## Set problem A
Name the three main features that the YouTube post says make regular viewing of creators' videos possible.
==== Quoted passage
For each of my YouTube subscriptions, I'll swap out the YouTube RSS for the new proxied feed - something that the Microsub API is intended to let me automate.

One thing I mentioned in the chat discussion I linked above: I default to thinking of feed services like this proxy as "public infrastructure" by default - something that has to be on the public web, with all the maintenance and security issues that go along with that.

However, as I self-host my own Aperture instance, I can set up this proxy on the same server and ensure that it only accepts local requests. Fewer public endpoints, fewer problems.

Anyway, maybe I'll get that done and posted about in the near future, but today I just wanted to get these thoughts out of my head and close some tabs!

2020
Sat Oct 3

Unsubscribing from YouTube's recommender

First, some backstory. But feel free to skip to the good stuff!

With topics ranging from media and social critiques, to making and tech topics that I care about, to death itself, regular content from creators that post on YouTube have been a part of my daily life for the last several years.

This is enabled by three main features:

  • Subscriptions, to let me check in for new videos from creators I want to follow.
  • The Watch Later playlist, to let me save videos I wanted to include in my regular watching.
  • A YouTube app connected to my TV to let me play through my Watch Later list.

Over time, I feel that YouTube has been consistently chipping away at this experience for the sake of engagement.

In 2016, when I found the advertisements to be too invasive, I became a paid "YouTube Red" (now YouTube Premium) subscriber. With ads gone, and with so many content creators posting weekly or more, it was easy to let watching videos through YouTube become a regular habit. Turning off and clearing my YouTube viewing history helped mitigate some of the most creepy aspects of the suggestion system, at the cost of being able to track what I'd seen.

This replaced a lot of idle TV watching time. For several years!

"Progress" marches on, however, and the next thing to go was the experience of accessing the Watch Later playlist. I first noticed this after updating to a 4th generation Apple TV. From the (suggestion-cluttered) main screen of the YouTube app, you must make a series of precise swipes and taps down a narrow side menu to "Library", then to "Watch Later", then to the video that you'd like to start. Not long after, I noticed that the YouTube iOS app and the website itself had similarly moved Watch Later behind a "Library" option that was given the smallest of screen real-estate, overwhelmed by various lists of suggestions of "Recommended for You", "Channels You Might Like", and more.

Most recently, I noticed that YouTube has been changing the definition of a "subscription", where the iOS app will show a timeline of text posts and ephemeral "Moments" in between the actual video content that I am trying to see. Or they'll (experimentally?) try to chunk the subscription display by days or weeks.

All the while, this extra emphasis on recommended videos wore me down. I found myself clicking through to watch stuff that I had not planned to watch when sitting down. Sometimes this would be a fun waste of time. Sometimes I'd get dragged into sensationalized news doom-and-gloom. Regardless, I felt I was being manipulated into giving my time to these suggestions.

And hey, it's #Blocktober, so let's see if we can escape the algorithm a bit more.

A Plan

What I would like to achieve is what I described at the top of my post:

  • I want a way to check for new videos from creators I follow (no notifications, please).
  • I want a way to add those to a list for later viewing.
  • I want to view items from that list on my TV.
========
==== Records for the exercise
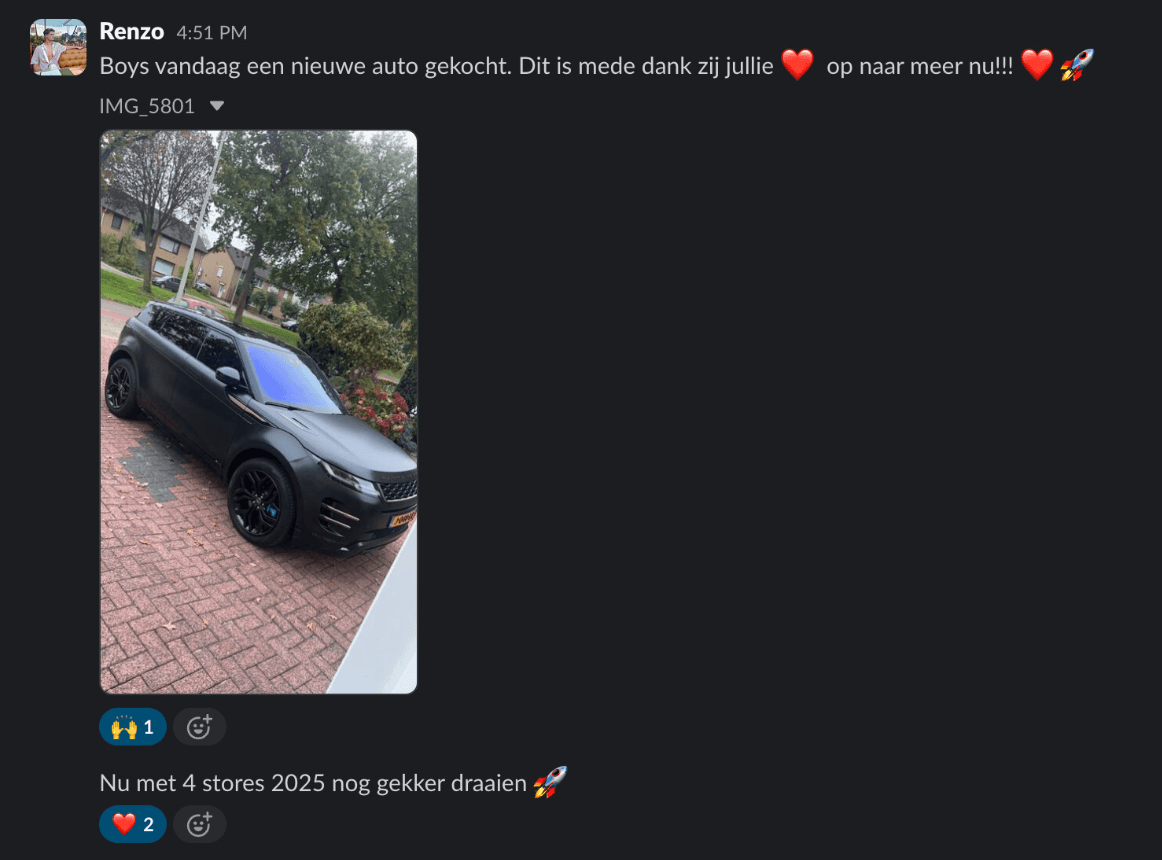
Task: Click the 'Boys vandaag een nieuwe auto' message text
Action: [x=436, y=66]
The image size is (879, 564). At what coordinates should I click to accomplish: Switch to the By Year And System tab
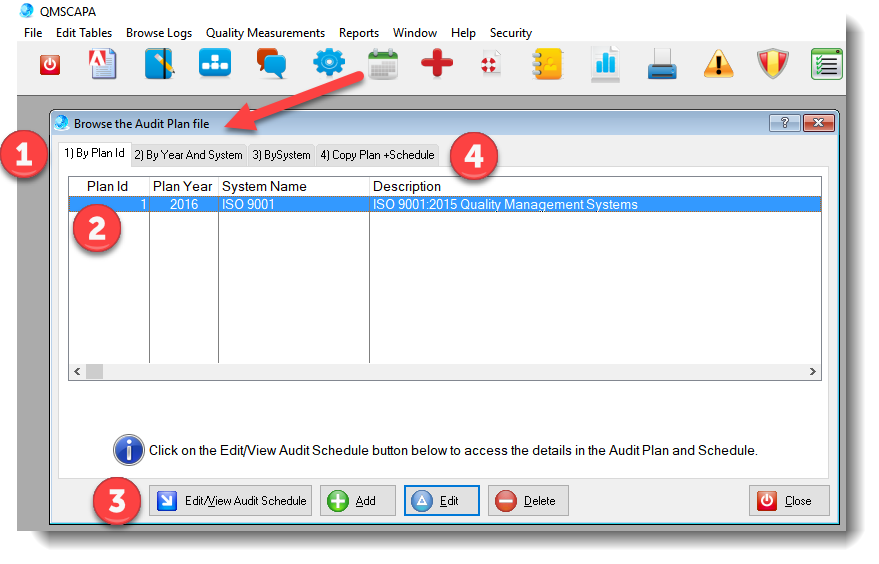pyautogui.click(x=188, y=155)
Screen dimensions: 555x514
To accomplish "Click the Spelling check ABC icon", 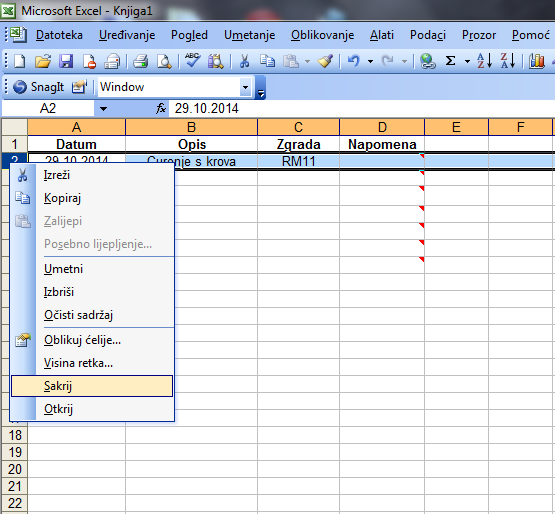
========
## Set problem B
Write out the records from the line with "The image size" through the end of the records, both ends included, and omit the pictures.

## Written response A
Subscriptions
The Watch Later playlist
A YouTube app connected to the TV

## Written response B
The image size is (879, 564). At what coordinates should I click to accomplish: Switch to the By Year And System tab
pyautogui.click(x=188, y=155)
Screen dimensions: 555x514
To accomplish "Click the Spelling check ABC icon", 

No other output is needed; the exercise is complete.